He shrugged. “The rest of my cousins would sometimes corner me at events, or show up at my door, but I dismissed it as meddling.”

She considered his words. “I don’t blame you.”

He seemed to sag slightly.

Pushing off the tree and taking a few steps toward him, she asked, “You have an actual house?”

“Many, actually properties owned by my parents, and going back generations.”

“I suppose you redecorated them in warrior-squalor.”

He rolled his eyes, stalking over to her. “I left them precisely how they were given to me. Stuffy, frilly, and utterly useless.”

“Only a Fae brute would find luxury to be that way.”
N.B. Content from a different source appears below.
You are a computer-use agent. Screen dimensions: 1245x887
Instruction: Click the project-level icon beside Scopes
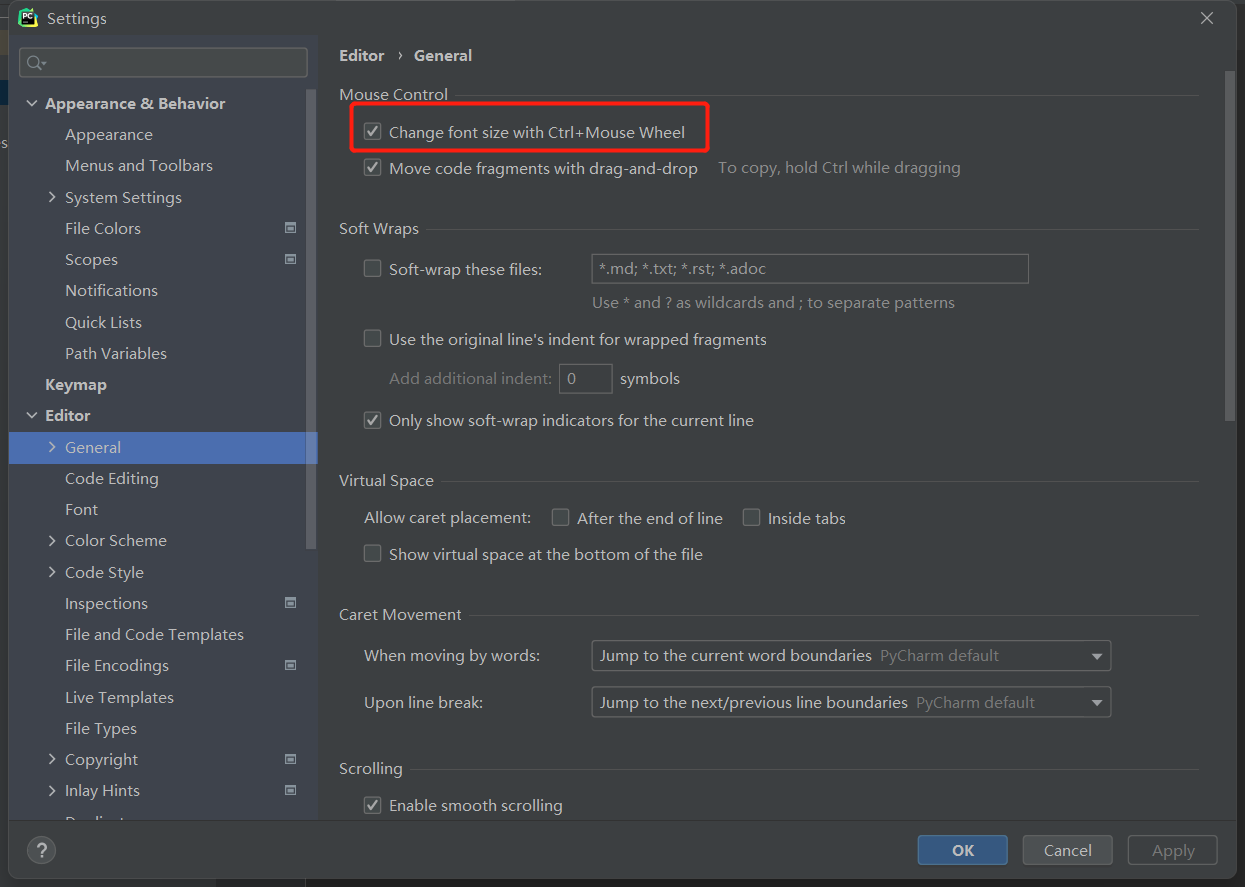290,259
She let him back her up against the tree, let him brace his hands on either side of her head. “If I weren’t banished from Doranelle for the rest of eternity, I’d invite you to come play house. And I’d give you two days before you were bored out of your mind and grousing to me about it.”

“I happen to love playing house. Nesting is an art form for me.” Her lips twitched.

“Don’t you dare turn that into some joke about birds.”

She clenched her jaw shut, even as her lips shook.

Rowan flicked her nose.

She batted away his hand, laughing under her breath. “Our friends are being suspiciously quiet.”

“I bet they decided to go for a walk in the opposite direction.” He leaned in until his breath warmed her mouth.

“We should get those supplies from the town.” It was a halfhearted offer at best.

Rowan’s lips brushed her own as he murmured, “It can wait a minute or two.”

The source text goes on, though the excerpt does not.